トランプ大統領が各国に課した関税を90日間停止すると発表してから、下がっていた株価の急上昇が見られたが、その発表の4時間前に、トランプ大統領がSNSに「絶好の買い時だ」(This is a great time to buy !!!DJT)と投稿したことが分かり、株式市場を歪める発言だと批判の声が上がっている様である。
目先を見つめるに敏な投資家がこれを見逃すはずはないから、この株価の変動を利用して大儲けをした者がいるに違いない。疑えば、これを書いたご本人自身も、その一人かも知れない。

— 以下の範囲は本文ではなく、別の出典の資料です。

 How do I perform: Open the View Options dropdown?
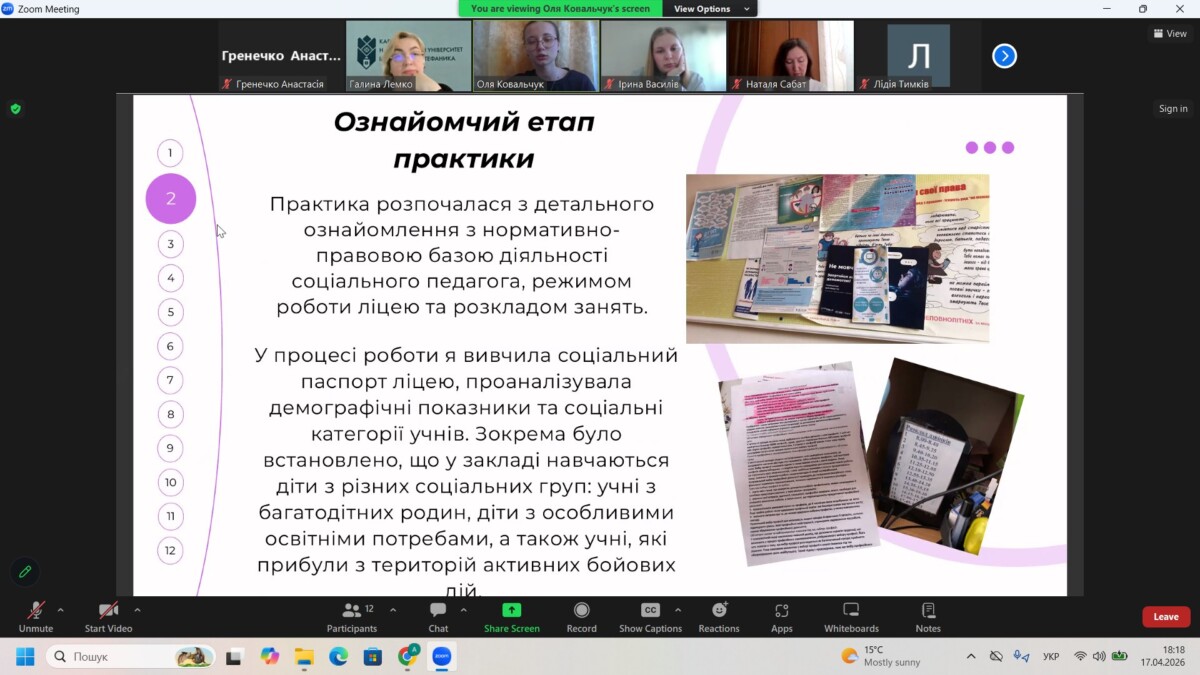pyautogui.click(x=707, y=9)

世界中の人々の高関税への心配を嘲笑うごとく、これで一攫千金となっているのかも知れない。
そうでなくとも、この機会を利用して、株価の下落で大損を被りかけたテスラを助けて、イーロン・マスク氏の困惑に応えたのかも知れない。誰にしろ、インサイダー取引があった疑いは十分考えられる。実際どうなのかは知る由もないが、元々が実業家で大金持ちの権力者、しかも、何をするか分からぬと言われるトランプ氏のことだから、疑えばキリがない。

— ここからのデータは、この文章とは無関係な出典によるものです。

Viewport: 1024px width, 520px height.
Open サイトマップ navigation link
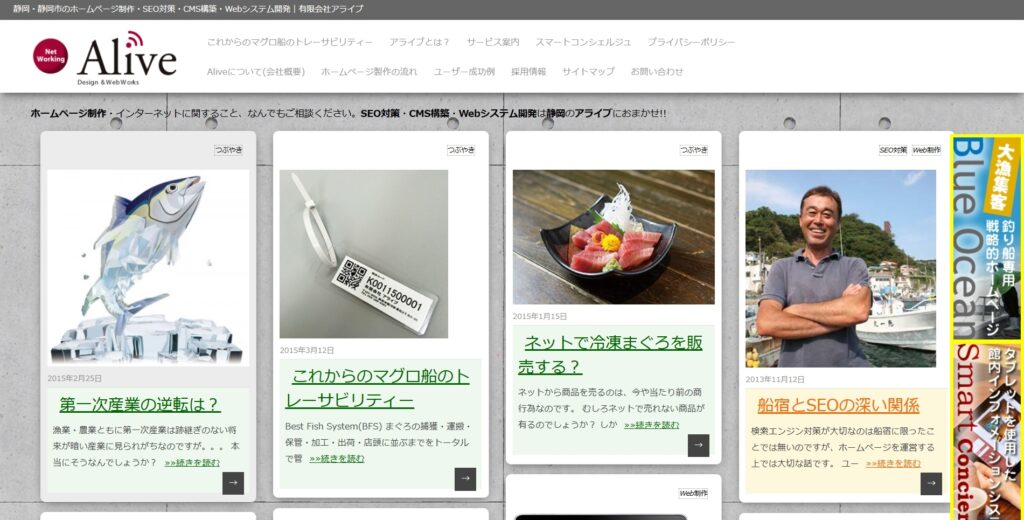point(588,72)
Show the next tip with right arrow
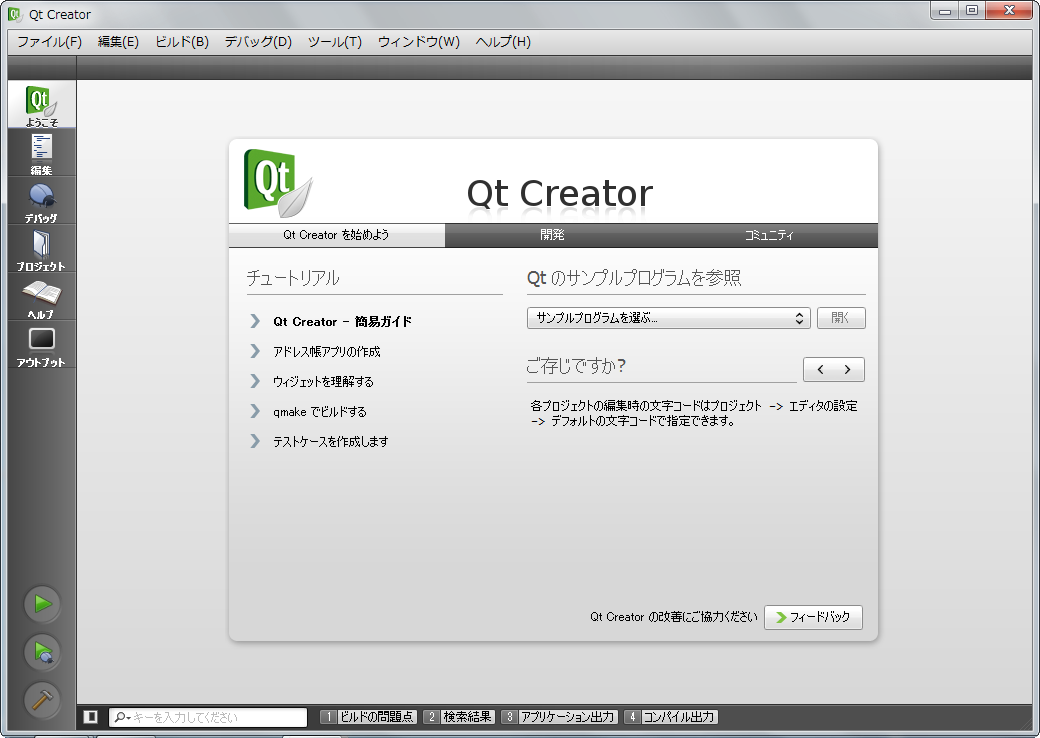 (848, 369)
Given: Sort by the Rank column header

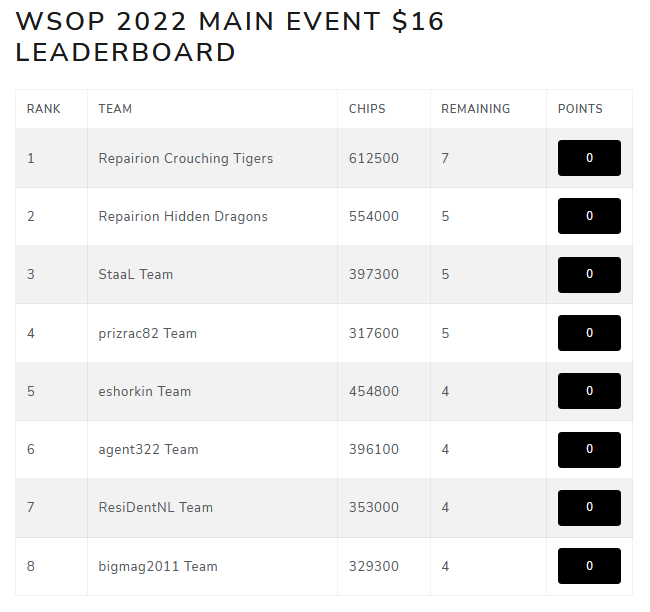Looking at the screenshot, I should click(x=44, y=109).
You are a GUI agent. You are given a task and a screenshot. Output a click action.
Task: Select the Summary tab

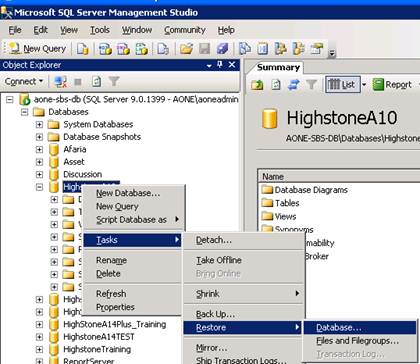pyautogui.click(x=278, y=68)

新聞によれば「相場操縦」に関して、「政権内で誰が関税の反転について事前に知っていたのか。株を売買して、利益を得た者はいないのだろうか」という民主党の上院議員のSNSへの投稿もあり、調査の必要性もあるのではないかと言われているようである。
トランプ大統領の関税戦争の本命は中国であり、それ以外の国に対する措置はそれに伴ったものと言っても良いぐらいのものだから、それを利用した裏取引がないとは決して言えないであろう。どうなることか、経過を見ていくよりないが・・・。